Performance of Bounded-Rational Agents With the Ability to Self-Modify

http://arxiv.org/abs/2011.06275v2

Abstract

Self-modification of agents embedded in complex environments is hard to avoid, whether it happens via direct means (e.g. own code modification) or indirectly (e.g. influencing the operator, exploiting bugs or the environment). It has been argued that intelligent agents have an incentive to avoid modifying their utility function so that their future instances work towards the same goals. Everitt et al. (2016) formally show that providing an option to self-modify is harmless for perfectly rational agents. We show that this result is no longer true for agents with bounded rationality. In such agents, self-modification may cause exponential deterioration in performance and gradual misalignment of a previously aligned agent.

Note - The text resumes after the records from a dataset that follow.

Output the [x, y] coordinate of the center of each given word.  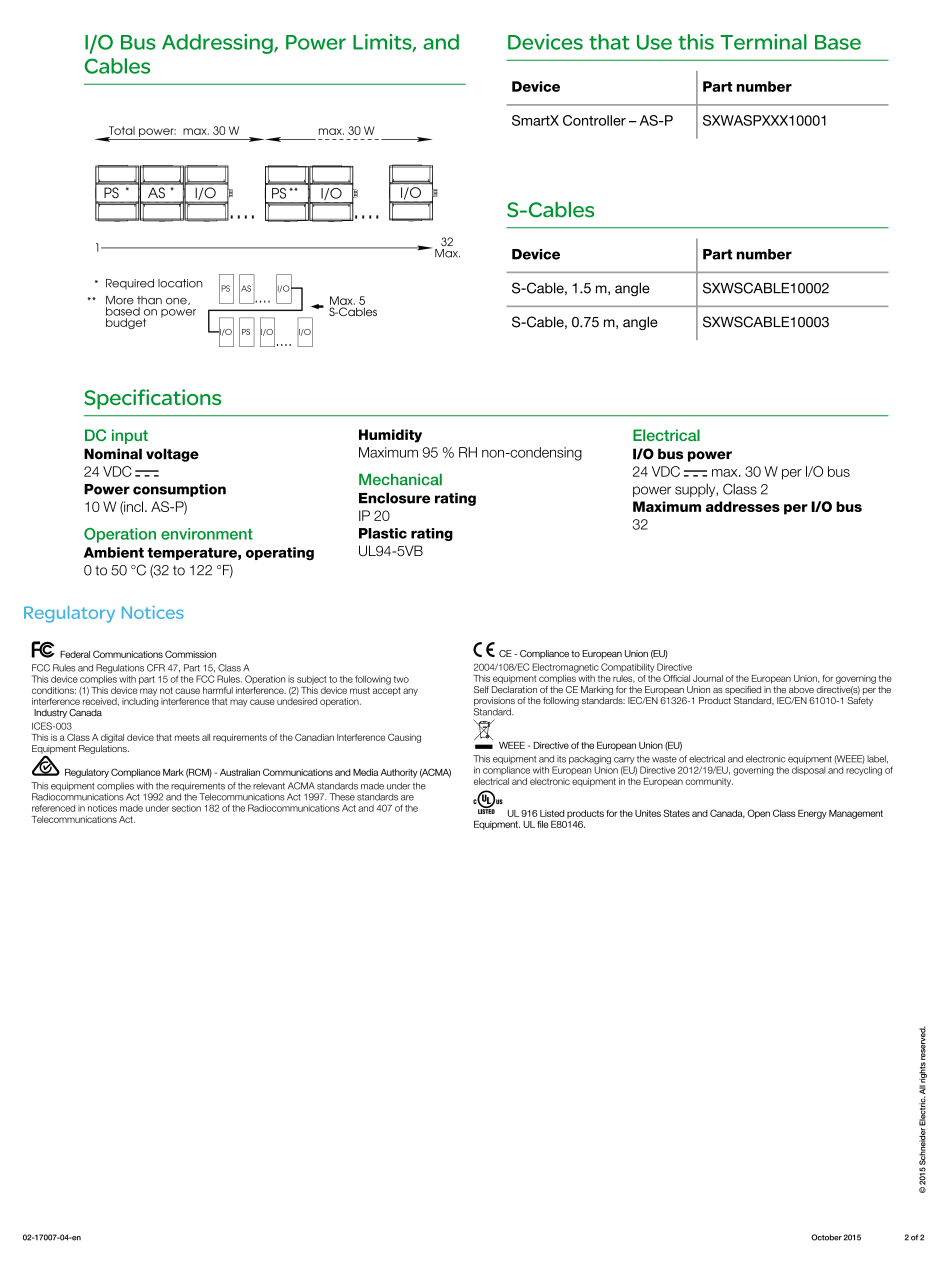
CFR [156, 668]
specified [743, 690]
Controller [594, 120]
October [826, 1237]
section [186, 808]
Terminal [763, 42]
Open [759, 814]
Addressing [218, 44]
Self [481, 689]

We investigate how the size of this effect depends on the type and magnitude of imperfections in the agent’s rationality (1-4 below). We also discuss model assumptions and the wider problem and framing space. We examine four ways in which an agent can be bounded-rational it either (1) doesn’t always choose the optimal action, (2) is not perfectly aligned with human values, (3) has an inaccurate model of the environment, or (4) uses the wrong temporal discounting factor. We show that while in the cases (2)-(4) the misalignment caused by the agent’s imperfection does not increase over time, with (1) the misalignment may grow exponentially.